The stimulation electrode position information may contain information indicative of a feature point included in the part of the body of the patient.
According to the configuration, even when a scale or the like is not used, the position of the stimulation electrode can be specified by using the feature point on the part of the body of the patient. The feature point itself is not changed over a plurality of processes of rehabilitation, and hence the placement position of the stimulation electrode can be specified with respect to the feature point also in the next and subsequent rehabilitation processes. In a plurality of opportunities, therefore, the position where the stimulation electrode is placed on the patient can be made constant irrespective of the practitioner.
The rehabilitation assistance system may further comprise:
a stimulation applying section which applies electrical stimulation to the part of the body of the patient through the stimulation electrode; and
an evaluating section which evaluates an effect of rehabilitation based on a change of the stimulation electrode position information, which is caused by the electrical stimulation.
According to the configuration, a reaction of the part of the body of the patient to electrical stimulation, i.e., the effect of rehabilitation can be quantitatively evaluated without depending on visual observation by an observer. Electrical stimulation is performed through the stimulation electrode which is correctly placed at the constant position as described above.

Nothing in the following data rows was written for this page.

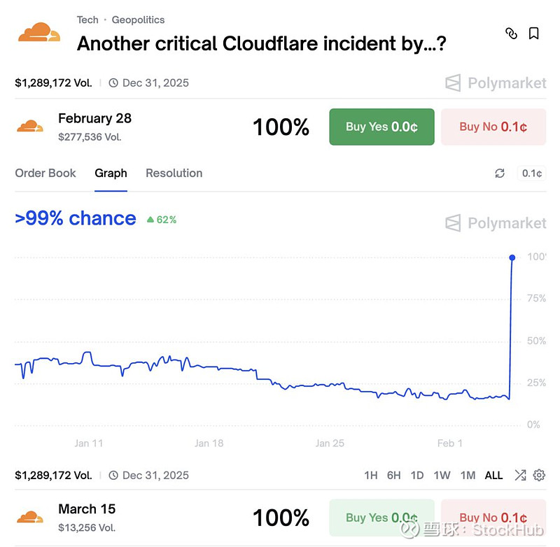Click Cloudflare icon beside February 28
The image size is (560, 547).
click(x=30, y=127)
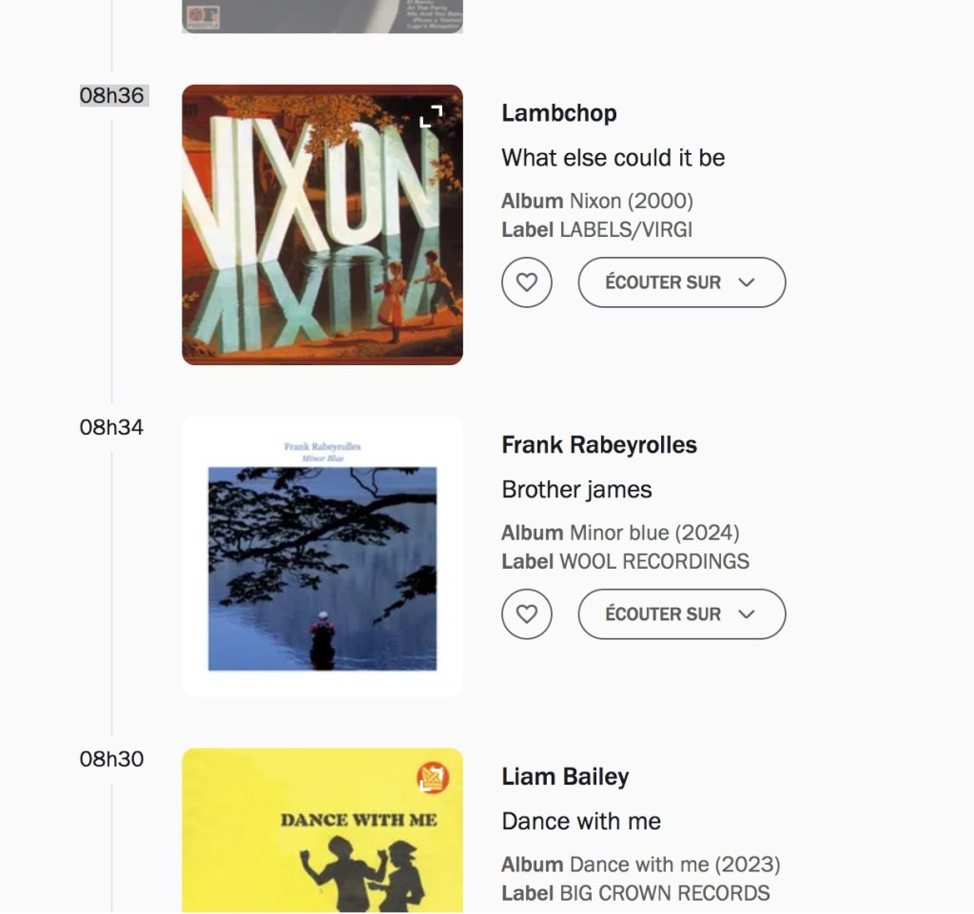Open Écouter sur dropdown for Lambchop
The image size is (974, 914).
click(x=681, y=282)
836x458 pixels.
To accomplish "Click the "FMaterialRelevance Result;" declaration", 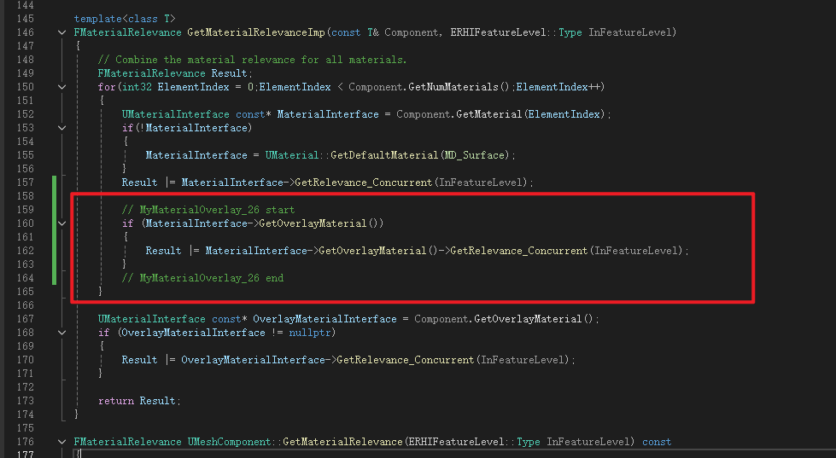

In a plurality of opportunities, therefore, correctness can be ensured in both an input of stimulation and a reaction to the stimulation.
The rehabilitation assistance system may further comprise
an inertial sensor which is placed adjacent to the stimulation electrode.
In this case, the evaluating section evaluates the effect of rehabilitation based on an output of the inertial sensor.
According to the configuration, it is possible to acquire information of not only displacement of the stimulation electrode, but also the displacement velocity and attitude change of the stimulation electrode. Therefore, the effect of rehabilitation can be evaluated in more detail.
The rehabilitation assistance system may further comprise
at least one of a temperature sensor and a moisture sensor which are placed adjacent to the stimulation electrode.
In this case, the evaluating section evaluates the effect of rehabilitation based on an output of the at least one of the temperature sensor and the moisture sensor.
It is known that the more advancement of recovery of the function of a paralyzed portion, the higher temperature and moisture of the portion are observed. According to the configuration, it is possible to acquire information of the degree of recovery based on not only displacement of the stimulation electrode, but also at least one of the temperature and moisture of a part of the body of the patient. Therefore, the effect of rehabilitation can be evaluated in more detail.
The rehabilitation assistance system may further comprise
a recording section which records the stimulation electrode position information while associating the stimulation electrode position information with at least a timing when the electrode position information is acquired, and patient identification information.
In this case, the evaluating section compares the stimulation electrode position information at a plurality of timings with one another to evaluate the effect of rehabilitation.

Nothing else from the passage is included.